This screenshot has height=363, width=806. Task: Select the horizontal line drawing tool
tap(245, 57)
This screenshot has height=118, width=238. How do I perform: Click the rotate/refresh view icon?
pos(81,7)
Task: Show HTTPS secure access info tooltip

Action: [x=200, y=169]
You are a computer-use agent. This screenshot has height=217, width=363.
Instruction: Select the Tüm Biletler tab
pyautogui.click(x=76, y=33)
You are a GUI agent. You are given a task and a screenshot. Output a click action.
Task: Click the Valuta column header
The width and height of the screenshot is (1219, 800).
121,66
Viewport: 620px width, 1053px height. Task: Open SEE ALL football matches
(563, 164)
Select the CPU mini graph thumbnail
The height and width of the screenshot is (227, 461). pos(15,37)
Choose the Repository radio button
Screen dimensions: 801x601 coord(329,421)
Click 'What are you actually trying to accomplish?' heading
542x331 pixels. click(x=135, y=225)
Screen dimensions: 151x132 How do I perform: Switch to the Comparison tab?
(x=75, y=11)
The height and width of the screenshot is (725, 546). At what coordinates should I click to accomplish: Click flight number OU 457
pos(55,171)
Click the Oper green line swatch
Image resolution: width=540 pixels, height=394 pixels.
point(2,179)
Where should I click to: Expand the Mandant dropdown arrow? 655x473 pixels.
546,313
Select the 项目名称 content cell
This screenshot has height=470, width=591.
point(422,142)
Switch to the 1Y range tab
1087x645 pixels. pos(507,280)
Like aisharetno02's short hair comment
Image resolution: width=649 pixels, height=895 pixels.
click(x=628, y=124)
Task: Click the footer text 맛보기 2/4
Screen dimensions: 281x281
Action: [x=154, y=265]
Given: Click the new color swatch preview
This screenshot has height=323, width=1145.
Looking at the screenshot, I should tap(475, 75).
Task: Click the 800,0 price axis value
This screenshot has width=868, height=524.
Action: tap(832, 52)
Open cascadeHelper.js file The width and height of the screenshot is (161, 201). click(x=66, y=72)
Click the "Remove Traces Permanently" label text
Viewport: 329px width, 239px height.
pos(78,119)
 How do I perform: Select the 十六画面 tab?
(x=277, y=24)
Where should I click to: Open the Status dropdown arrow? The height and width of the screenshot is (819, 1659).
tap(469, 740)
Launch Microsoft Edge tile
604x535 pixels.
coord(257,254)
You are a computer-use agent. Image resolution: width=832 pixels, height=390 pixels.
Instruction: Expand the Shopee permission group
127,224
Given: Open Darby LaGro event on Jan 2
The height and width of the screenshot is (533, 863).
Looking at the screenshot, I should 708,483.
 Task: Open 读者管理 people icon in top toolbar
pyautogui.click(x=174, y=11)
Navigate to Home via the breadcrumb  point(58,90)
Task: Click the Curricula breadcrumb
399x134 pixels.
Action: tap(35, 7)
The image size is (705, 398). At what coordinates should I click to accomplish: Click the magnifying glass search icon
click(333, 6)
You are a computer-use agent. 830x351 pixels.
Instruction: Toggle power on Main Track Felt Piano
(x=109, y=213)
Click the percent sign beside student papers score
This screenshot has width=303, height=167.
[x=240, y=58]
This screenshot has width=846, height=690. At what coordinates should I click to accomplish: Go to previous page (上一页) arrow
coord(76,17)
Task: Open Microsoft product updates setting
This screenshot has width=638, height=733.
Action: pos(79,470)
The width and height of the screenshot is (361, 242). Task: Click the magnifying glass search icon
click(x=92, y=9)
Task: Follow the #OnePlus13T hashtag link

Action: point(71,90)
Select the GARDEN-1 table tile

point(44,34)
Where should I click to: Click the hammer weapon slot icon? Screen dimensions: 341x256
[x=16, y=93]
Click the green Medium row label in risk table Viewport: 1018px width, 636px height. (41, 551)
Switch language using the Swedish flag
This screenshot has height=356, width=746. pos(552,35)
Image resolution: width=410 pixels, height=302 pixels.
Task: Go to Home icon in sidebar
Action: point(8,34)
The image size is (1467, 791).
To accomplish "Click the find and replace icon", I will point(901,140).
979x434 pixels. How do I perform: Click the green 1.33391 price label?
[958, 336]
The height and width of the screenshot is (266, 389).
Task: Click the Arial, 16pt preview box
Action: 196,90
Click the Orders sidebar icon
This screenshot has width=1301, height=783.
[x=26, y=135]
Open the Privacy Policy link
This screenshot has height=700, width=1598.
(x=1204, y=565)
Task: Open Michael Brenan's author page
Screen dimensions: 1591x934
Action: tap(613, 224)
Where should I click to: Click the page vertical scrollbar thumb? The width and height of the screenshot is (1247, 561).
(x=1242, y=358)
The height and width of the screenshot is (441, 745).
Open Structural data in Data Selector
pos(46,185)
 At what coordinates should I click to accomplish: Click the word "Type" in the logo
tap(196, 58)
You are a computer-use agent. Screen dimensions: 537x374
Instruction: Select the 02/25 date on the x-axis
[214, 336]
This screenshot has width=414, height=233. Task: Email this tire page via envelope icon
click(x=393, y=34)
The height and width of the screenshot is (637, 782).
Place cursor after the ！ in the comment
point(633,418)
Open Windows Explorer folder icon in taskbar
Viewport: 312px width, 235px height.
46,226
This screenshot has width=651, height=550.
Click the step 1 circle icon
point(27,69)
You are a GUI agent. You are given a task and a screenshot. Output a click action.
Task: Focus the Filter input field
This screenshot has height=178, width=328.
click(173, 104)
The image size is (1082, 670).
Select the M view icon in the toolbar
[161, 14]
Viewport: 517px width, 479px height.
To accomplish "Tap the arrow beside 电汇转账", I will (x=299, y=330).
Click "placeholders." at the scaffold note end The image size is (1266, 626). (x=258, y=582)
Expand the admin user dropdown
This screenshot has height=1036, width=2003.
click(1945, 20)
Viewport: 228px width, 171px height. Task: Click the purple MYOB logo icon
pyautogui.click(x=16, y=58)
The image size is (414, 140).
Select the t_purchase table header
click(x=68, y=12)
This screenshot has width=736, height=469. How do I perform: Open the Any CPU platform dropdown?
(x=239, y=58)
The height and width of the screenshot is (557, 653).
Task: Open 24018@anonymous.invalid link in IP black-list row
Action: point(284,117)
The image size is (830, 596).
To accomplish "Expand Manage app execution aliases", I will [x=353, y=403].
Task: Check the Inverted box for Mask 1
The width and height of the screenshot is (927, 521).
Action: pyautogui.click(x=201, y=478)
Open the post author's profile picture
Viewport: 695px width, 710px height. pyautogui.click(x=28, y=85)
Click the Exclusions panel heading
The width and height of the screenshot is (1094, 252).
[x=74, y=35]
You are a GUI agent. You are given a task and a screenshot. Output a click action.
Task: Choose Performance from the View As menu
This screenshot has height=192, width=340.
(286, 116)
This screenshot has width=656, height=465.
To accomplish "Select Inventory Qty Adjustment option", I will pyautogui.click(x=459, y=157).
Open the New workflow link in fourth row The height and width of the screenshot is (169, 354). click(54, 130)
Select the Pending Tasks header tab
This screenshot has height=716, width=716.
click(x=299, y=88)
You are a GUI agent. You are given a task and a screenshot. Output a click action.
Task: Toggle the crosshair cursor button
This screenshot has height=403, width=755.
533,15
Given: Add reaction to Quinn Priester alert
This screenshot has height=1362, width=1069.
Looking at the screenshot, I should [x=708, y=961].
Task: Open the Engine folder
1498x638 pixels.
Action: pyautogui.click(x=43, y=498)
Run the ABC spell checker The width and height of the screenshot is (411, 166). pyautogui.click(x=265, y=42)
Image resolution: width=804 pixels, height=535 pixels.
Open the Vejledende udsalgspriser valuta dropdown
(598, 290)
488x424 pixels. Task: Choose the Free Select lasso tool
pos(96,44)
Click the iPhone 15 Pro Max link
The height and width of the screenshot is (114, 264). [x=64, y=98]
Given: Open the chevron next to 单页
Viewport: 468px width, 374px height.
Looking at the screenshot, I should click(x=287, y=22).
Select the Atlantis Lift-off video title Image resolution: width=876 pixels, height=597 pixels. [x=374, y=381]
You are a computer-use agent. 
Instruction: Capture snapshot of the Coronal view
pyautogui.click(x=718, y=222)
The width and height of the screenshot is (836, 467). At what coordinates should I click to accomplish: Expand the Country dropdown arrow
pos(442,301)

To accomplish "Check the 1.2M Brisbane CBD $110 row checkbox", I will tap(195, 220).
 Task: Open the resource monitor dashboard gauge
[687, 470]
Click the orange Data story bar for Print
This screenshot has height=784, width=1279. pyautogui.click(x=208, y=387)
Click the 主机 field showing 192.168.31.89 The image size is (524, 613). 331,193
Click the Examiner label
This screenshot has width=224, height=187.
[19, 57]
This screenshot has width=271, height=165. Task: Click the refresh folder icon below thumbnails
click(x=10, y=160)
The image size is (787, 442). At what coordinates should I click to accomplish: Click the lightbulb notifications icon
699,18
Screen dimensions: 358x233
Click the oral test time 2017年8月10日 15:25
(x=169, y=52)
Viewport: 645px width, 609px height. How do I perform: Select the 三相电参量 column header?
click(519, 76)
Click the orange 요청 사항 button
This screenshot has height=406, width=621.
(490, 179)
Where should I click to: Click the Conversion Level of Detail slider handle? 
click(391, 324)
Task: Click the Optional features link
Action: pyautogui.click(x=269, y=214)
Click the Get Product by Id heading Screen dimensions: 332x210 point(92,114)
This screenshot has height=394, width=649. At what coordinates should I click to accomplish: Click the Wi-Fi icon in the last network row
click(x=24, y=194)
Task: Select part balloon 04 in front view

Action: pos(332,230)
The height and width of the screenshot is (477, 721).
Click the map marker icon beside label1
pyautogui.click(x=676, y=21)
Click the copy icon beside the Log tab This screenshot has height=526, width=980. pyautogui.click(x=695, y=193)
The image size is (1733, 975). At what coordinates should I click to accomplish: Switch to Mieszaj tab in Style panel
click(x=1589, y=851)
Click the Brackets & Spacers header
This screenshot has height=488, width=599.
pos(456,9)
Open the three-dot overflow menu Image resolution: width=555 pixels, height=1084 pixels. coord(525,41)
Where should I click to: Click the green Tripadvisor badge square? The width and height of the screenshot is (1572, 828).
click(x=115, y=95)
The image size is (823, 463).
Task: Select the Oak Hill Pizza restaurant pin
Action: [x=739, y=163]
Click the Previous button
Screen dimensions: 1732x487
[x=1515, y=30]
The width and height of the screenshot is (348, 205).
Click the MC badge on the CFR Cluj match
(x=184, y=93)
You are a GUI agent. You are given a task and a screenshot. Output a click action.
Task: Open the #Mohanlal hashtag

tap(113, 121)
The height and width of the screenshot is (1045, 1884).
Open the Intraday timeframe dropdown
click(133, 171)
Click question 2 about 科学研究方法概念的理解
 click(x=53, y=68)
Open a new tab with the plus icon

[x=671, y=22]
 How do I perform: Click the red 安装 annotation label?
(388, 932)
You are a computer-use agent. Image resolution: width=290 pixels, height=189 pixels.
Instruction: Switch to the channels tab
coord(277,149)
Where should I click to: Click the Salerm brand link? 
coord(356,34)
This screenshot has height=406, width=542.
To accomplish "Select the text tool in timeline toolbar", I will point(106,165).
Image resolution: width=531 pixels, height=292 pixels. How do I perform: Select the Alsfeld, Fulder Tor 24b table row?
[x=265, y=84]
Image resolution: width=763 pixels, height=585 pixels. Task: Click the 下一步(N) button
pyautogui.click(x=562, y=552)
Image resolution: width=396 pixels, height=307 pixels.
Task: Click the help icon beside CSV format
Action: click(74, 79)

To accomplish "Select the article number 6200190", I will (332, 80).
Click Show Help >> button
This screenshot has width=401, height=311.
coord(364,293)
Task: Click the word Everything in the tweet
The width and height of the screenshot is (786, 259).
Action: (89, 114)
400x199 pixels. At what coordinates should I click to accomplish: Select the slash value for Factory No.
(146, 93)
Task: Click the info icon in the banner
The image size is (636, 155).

____

* EXERCISE REQUIREMENTS
From the entries above, extract only the lines running from the one containing "Given: Open Darby LaGro event on Jan 2" through the one containing "Task: Click the Curricula breadcrumb", inclusive.

* SOLVED PROBLEM
Given: Open Darby LaGro event on Jan 2
The height and width of the screenshot is (533, 863).
Looking at the screenshot, I should 708,483.
 Task: Open 读者管理 people icon in top toolbar
pyautogui.click(x=174, y=11)
Navigate to Home via the breadcrumb  point(58,90)
Task: Click the Curricula breadcrumb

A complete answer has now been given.